Лоренс стоял словно оглушенный.

— Я… я…

— Мистер Кэвендиш, у меня больше нет вопросов!

Показания Лоренса вызвали большое оживление в зале. Присутствующие, в основном дамы, начали живо обсуждать услышанное, и вскоре судья пригрозил, что если шум не прекратится, то суд будет продолжен при закрытых дверях.

Вслед за Лоренсом судья вызвал экспертов-графологов. По их словам, подпись Альфреда Инглторпа в аптечном журнале, несомненно, сделана не Джоном. Но при перекрестном допросе они признали, что заключенный мог сам ловко изменить почерк.

Речь сэра Эрнеста Хевивэзера, открывающая защиту, была краткой, но чрезвычайно выразительной.

— Никогда еще, — патетически заявил сэр Эрнест, — я не сталкивался со столь необоснованным обвинением в убийстве! Факты, якобы свидетельствующие против моего подзащитного, оказались либо случайными совпадениями, либо плодом фантазии некоторых свидетелей. Давайте беспристрастно обсудим все, что нам известно. Стрихнин нашли в ящике комода в комнате мистера Кэвендиша. Ящик был открыт, и нет никаких доказательств, что именно обвиняемый положил туда яд. Просто кому-то понадобилось, чтобы в убийстве обвинили мистера Кэвендиша, и этот человек ловко подбросил яд в его комнату.

Далее, прокурор ничем не подкрепил свое утверждение, что мой подзащитный заказывал бороду в фирме Парксон.

Что касается своего скандала с миссис Инглторп, то подсудимый и не думает его отрицать.

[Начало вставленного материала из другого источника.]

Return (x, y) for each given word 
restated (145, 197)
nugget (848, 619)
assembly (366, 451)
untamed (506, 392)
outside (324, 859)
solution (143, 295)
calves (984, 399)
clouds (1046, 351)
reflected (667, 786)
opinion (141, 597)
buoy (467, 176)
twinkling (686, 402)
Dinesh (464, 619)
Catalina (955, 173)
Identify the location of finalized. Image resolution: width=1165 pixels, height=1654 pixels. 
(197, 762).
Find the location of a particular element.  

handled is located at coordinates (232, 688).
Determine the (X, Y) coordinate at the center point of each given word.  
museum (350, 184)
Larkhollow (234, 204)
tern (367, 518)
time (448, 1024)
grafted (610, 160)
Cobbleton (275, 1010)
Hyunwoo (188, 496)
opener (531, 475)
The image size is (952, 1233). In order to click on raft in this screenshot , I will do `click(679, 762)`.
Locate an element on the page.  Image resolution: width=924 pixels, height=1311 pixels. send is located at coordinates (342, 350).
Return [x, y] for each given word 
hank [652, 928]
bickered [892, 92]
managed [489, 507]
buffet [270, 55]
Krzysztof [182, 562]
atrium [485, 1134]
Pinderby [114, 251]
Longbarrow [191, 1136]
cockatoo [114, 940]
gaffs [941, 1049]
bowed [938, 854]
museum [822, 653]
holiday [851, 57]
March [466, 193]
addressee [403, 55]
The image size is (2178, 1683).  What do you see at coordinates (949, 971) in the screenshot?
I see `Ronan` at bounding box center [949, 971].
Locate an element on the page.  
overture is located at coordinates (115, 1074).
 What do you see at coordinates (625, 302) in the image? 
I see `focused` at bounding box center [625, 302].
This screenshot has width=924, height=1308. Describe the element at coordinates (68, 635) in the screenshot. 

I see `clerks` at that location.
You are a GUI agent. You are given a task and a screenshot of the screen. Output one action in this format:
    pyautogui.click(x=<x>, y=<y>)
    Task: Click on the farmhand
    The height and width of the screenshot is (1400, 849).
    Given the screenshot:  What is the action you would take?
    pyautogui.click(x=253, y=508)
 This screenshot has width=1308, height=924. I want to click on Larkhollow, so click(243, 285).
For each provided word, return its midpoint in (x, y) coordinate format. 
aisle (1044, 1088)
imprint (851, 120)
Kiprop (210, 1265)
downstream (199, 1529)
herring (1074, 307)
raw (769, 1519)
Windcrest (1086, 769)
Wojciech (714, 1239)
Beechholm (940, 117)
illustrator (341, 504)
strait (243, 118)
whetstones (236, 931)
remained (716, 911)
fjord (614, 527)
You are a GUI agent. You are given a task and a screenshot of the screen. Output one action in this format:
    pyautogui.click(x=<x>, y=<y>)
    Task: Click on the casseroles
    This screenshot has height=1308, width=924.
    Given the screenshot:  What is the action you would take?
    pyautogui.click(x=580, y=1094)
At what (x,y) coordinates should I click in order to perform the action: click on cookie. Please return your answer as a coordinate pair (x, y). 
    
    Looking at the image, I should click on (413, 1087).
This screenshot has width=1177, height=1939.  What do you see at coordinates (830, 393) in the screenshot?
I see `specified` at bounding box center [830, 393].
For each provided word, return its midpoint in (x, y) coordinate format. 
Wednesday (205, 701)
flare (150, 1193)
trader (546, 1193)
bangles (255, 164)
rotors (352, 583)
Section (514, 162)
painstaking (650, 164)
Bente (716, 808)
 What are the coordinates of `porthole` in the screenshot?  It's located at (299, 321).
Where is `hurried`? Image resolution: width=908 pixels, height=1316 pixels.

Однако значение этого скандала, равно как и финансовые затруднения мистера Кэвендиша, сильно преувеличено.

— Мой многоопытный коллега, — продолжал сэр Эрнест, кивнув в сторону мистера Филипса, — заявляет: если бы подсудимый был невиновен, то он бы уже на предварительном следствии признал, что в ссоре участвовал не мистер Инглторп, а он сам. Но вспомним, как было дело. Возвратившись во вторник вечером домой, мистер Кэвендиш узнает, что днем случился скандал между супругами Инглторп. Поэтому он до последнего момента считал, что в этот день произошли две ссоры — ему и в голову не пришло, что кто-то мог спутать его голос с голосом Инглторпа.

Прокурор утверждает, что в понедельник, шестнадцатого июля, подсудимый под видом мистера Инглторпа купил в аптеке стрихнин. На самом же деле мистер Кэвендиш находился в уединенном местечке, называемом Марстонз-Спинни, куда был вызван анонимным письмом, угрожающим сообщить его жене некоторые сведения, если он не выполнит определенные условия. Заключенный направился в указанное место и, напрасно прождав там полчаса, вернулся домой. К сожалению, он никого не встретил по дороге и не может поэтому подтвердить свои слова. Однако записка у подсудимого сохранилась, и суд сможет с ней ознакомиться.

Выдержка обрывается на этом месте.